* _Task directions_: Among the entries below, how many lines include the string "will"? Answer with only the number.

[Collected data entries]
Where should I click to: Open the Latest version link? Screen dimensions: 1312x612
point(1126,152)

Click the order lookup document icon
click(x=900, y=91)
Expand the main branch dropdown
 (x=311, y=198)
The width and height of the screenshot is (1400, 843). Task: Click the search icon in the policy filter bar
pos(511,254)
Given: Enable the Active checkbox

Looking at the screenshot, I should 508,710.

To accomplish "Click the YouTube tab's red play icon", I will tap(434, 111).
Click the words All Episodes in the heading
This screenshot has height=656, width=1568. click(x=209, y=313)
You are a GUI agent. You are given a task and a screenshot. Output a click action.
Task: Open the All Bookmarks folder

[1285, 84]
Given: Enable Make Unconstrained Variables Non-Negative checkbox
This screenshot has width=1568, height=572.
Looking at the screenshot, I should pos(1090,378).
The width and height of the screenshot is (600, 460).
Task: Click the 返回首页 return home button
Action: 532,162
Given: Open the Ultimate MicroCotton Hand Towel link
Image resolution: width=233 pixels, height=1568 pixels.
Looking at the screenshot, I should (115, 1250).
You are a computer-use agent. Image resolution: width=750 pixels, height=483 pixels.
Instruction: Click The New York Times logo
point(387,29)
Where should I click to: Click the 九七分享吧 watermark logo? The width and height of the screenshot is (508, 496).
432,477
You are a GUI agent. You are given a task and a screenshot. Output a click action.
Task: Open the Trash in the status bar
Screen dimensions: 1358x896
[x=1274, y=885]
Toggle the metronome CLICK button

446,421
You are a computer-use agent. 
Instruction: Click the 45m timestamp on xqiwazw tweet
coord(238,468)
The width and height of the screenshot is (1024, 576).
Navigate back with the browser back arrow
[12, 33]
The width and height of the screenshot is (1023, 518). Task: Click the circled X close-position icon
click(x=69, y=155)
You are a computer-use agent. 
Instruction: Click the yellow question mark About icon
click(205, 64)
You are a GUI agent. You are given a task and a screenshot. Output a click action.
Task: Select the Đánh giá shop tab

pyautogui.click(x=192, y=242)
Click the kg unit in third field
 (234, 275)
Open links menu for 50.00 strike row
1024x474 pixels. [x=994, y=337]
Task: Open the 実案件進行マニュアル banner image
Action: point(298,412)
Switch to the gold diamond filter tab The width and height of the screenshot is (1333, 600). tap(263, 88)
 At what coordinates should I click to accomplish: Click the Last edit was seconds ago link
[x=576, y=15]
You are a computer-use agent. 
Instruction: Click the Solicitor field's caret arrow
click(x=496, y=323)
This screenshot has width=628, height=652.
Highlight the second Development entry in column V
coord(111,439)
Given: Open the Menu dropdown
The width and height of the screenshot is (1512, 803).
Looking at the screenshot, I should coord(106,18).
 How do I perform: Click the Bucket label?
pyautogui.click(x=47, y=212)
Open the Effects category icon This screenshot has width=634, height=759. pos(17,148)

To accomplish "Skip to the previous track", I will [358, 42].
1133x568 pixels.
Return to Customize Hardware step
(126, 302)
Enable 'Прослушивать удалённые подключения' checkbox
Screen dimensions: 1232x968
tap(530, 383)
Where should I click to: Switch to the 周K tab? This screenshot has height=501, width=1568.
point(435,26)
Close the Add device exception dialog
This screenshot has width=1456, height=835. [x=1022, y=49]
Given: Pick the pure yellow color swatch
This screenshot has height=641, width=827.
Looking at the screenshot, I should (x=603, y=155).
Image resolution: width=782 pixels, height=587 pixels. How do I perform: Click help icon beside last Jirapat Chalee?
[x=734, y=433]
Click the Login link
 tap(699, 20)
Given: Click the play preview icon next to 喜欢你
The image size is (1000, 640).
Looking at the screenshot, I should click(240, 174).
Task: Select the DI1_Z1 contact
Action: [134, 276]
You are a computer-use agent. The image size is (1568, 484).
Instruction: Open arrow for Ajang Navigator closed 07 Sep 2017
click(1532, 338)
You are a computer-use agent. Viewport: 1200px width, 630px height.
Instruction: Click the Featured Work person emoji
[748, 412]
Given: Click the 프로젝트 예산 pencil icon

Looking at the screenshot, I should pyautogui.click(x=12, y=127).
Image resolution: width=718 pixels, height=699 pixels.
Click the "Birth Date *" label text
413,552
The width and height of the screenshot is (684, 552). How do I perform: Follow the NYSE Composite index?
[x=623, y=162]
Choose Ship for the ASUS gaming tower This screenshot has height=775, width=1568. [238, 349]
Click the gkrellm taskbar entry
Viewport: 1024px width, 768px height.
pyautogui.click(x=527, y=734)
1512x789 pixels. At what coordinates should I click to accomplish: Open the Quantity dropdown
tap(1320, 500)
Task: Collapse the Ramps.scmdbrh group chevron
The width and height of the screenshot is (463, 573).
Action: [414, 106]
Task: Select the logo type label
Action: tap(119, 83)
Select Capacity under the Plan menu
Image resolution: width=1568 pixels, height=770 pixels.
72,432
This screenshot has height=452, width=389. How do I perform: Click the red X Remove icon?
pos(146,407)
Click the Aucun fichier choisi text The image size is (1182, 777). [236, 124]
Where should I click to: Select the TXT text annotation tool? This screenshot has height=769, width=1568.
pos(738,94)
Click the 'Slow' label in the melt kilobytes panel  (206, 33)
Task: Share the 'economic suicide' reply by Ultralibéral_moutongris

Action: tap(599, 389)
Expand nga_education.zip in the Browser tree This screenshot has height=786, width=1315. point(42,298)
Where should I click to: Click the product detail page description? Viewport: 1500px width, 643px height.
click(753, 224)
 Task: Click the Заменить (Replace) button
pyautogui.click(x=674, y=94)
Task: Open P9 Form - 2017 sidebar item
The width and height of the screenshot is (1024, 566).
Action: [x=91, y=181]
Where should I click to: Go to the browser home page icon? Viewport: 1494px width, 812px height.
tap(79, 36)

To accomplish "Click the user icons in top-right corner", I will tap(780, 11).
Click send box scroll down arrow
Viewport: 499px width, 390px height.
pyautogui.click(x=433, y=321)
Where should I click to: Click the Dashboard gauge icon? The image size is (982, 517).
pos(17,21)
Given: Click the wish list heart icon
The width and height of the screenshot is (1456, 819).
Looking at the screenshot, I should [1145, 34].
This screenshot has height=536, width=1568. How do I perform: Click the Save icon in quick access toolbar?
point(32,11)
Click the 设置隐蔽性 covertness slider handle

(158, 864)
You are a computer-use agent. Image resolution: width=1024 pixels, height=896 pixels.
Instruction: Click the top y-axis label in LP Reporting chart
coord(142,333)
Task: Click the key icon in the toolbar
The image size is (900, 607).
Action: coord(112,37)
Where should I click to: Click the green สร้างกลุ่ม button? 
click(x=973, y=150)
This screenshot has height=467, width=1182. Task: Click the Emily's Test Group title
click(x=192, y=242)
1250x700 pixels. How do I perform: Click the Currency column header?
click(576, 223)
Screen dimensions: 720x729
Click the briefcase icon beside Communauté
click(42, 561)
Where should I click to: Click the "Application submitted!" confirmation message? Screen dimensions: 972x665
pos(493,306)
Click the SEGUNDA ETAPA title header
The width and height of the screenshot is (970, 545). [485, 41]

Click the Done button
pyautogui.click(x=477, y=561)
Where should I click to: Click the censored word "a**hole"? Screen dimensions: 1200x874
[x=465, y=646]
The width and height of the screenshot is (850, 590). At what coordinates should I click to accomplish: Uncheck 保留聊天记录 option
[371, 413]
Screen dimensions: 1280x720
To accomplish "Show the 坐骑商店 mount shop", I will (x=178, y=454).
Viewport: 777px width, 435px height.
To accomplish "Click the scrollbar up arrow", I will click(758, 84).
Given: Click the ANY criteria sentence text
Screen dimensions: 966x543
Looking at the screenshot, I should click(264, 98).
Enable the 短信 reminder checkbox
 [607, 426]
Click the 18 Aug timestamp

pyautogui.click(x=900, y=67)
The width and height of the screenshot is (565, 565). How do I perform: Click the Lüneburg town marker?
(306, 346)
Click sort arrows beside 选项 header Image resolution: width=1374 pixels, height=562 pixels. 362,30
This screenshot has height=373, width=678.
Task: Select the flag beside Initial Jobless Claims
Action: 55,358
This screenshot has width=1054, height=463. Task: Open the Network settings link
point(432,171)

* _Written answer_: 5